PROBLEM
Please lay out the listing below as a Markdown table with the columns No. and Line, giving each nonblank line its own row and leaving the pictures out.

EXERCISE MATERIAL
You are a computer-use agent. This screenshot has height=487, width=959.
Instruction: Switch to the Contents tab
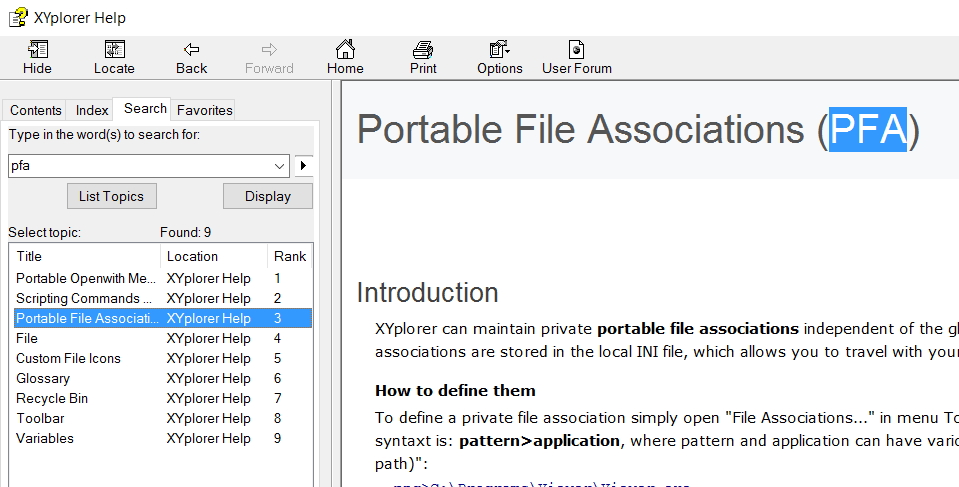pyautogui.click(x=36, y=110)
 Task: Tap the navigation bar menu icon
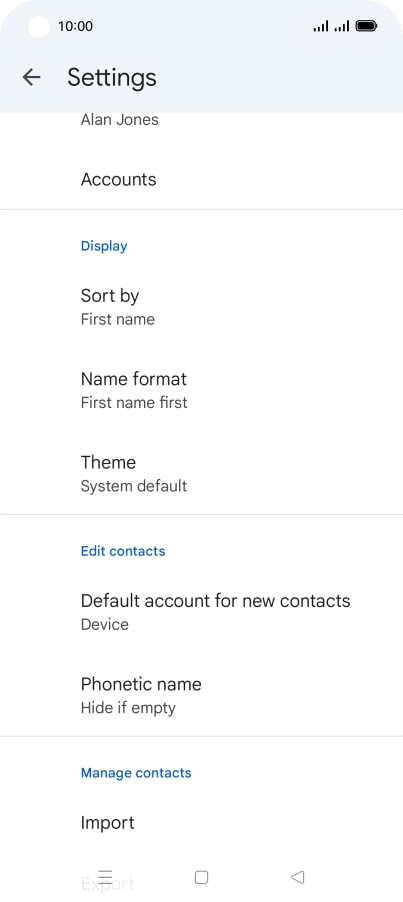click(105, 877)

WRITTEN ANSWER
| No. | Line |
|---|---|
| 1 | You are a computer-use agent. This screenshot has height=487, width=959. |
| 2 | Instruction: Switch to the Contents tab |
| 3 | pyautogui.click(x=36, y=110) |
| 4 |  Task: Tap the navigation bar menu icon |
| 5 | click(105, 877) |